Cuando a finales de 1974 entró en funciones una nueva directiva para la conducción de los Alijadores de Tampico, el equipo experimentó un fuerte cambio de imagen. No solo fue el cambio de colores y del uniforme, sino también se cambió a más de la mitad del roster. La idea era conformar un equipo ganador y darle a la afición del puerto un tercer título de la Liga Mexicana.
La contratación del cátcher Arturo Rey fue uno de los primeros movimientos. Rey era un receptor con experiencia de 5 años en la LMB con el modesto equipo de Poza Rica y tal vez por eso, no era muy conocido a nivel nacional, sin embargo, su discreta contratación, se convertiría en una de las principales claves de que los Alijadores de Tampico lograran conseguir en el siguiente mes de agosto el título de la Liga Mexicana de Beisbol.

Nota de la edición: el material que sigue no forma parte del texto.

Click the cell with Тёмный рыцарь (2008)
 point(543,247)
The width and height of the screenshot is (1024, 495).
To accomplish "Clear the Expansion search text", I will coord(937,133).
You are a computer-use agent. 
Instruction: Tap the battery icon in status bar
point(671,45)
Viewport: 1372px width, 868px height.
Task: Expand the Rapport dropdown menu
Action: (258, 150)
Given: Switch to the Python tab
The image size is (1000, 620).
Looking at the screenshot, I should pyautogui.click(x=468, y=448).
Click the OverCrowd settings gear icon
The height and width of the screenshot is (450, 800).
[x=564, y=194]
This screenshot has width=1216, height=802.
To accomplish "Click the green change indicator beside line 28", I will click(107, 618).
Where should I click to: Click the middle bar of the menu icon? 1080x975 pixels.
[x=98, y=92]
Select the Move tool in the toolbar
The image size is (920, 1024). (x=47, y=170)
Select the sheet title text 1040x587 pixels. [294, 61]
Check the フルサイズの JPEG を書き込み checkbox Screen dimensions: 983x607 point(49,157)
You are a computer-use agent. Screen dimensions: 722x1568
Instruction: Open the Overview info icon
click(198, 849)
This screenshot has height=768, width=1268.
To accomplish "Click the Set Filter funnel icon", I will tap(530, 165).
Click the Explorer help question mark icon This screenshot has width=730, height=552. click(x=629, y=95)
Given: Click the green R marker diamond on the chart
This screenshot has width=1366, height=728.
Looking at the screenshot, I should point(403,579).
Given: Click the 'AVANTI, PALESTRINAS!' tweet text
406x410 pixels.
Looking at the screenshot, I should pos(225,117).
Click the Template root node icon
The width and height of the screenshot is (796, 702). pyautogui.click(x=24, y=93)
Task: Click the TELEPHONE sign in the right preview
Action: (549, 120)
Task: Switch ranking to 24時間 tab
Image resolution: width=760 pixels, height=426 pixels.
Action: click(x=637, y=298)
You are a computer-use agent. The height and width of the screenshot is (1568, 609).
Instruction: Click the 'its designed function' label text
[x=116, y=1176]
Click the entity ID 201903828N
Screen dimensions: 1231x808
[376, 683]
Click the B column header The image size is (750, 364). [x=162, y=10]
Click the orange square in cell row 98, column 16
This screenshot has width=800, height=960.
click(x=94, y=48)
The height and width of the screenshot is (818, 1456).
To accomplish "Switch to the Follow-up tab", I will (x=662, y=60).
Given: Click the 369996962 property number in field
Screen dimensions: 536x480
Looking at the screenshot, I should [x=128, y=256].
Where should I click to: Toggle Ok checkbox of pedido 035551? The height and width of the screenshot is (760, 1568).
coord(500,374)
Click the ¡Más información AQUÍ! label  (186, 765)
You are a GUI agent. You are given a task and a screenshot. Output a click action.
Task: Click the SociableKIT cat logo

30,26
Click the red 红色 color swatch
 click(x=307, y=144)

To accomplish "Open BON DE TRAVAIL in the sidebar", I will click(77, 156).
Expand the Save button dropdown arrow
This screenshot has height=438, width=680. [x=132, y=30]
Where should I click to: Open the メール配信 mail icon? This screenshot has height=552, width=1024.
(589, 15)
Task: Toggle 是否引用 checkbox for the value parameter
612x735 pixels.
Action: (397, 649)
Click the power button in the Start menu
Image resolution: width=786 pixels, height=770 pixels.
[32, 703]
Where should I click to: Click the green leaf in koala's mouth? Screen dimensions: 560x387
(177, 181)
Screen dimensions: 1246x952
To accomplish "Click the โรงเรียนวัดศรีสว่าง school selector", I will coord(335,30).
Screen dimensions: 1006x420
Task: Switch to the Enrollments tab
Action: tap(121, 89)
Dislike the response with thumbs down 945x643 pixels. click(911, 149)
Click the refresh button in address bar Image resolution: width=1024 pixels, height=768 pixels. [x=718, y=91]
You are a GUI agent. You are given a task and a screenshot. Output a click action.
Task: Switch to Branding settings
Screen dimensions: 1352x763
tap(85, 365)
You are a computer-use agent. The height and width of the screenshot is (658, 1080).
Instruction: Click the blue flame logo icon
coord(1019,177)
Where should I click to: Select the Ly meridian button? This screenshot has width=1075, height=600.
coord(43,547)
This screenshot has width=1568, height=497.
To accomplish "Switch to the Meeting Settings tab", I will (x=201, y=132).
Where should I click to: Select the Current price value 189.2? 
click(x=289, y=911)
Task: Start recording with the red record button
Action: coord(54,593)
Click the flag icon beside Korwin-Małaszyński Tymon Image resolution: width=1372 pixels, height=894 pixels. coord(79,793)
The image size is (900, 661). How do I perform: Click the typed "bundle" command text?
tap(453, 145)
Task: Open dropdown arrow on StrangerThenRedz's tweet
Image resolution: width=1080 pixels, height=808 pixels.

Chihuahuense como Héctor Espino, entabló rápidamente una muy cercana amistad con el “Supermán de Chihuahua”, una sólida amistad que creció y perduró para siempre, al grado que, para Espino, Arturo Rey era su mejor amigo. Y esta relación contribuyó en gran medida al gran ambiente interno que tuvo el equipo de los Alijadores en 1975, porque el liderato de Espino y el carisma de Rey, de alguna manera fue una gran motivación que impulsó al equipo a ganar el campeonato de esa temporada.
Y en aquella serie final las actuaciones de Arturo Rey, alcanzando su mejor nivel de bateo en los playoffs, fueron claves para ganarle el título a los Cafeteros de Córdoba.
Este 28 de agosto justamente al cumplirse 50 años de la conquista de ese título, se recordará esta y otras historias de aquellos campeones en el evento del cincuentenario de ese título en la Ciudad Deportiva de Tampico.